Hill County Discusses Potential Changes to Animal Ordinances

HAVRE, Mont. (NMB) – Officials with Havre and Hill County convened on Tuesday morning to discuss potential tweaks to County Ordinances regarding animal control and animal bites.

This process remains in preliminary stages, but Sanitarian Clay Vincent said it is essential that something is done to improve the way the County handles animal bites, in particular.

Vincent said the County typically reports at least one bite a week, but his office often doesn’t hear about it until several weeks after the fact. This is problematic, Vincent says, because the animals must be quarantined for 10 days to ensure they don’t spread rabies. If they do test positive for rabies, they must be euthanized.

“I feel like an idiot when I call someone and it’s way past the rabies time period in which I’m supposed to call them, and it’s 20 days late,” said Vincent.

Sheriff Jamie Ross said that they are often also not notified of animal bites until several days afterwards, and reports sometimes come in from the ER.

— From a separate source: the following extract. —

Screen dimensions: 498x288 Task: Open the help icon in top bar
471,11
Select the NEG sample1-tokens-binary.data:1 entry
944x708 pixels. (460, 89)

“If people aren’t reporting the bites as they occur, and are waiting weeks to report their bites,” said Ross. “We can’t do anything about it unless we know about it. That’s the circumstance there.”

Ross urges people to report animal bites as soon as they happen. Bites within city limits should be reported to the Havre Police, while bites in the County should be reported to the Sheriff’s Office.

Currently, procedures outlined in County Ordinances regarding animal bites only deal with dogs, not cats and ferrets. However, state statute says that all three of these animals must be dealt with when bites occur in order to prevent the spread of rabies, so some sort of action must be taken, according to Health Officer Kim Berg.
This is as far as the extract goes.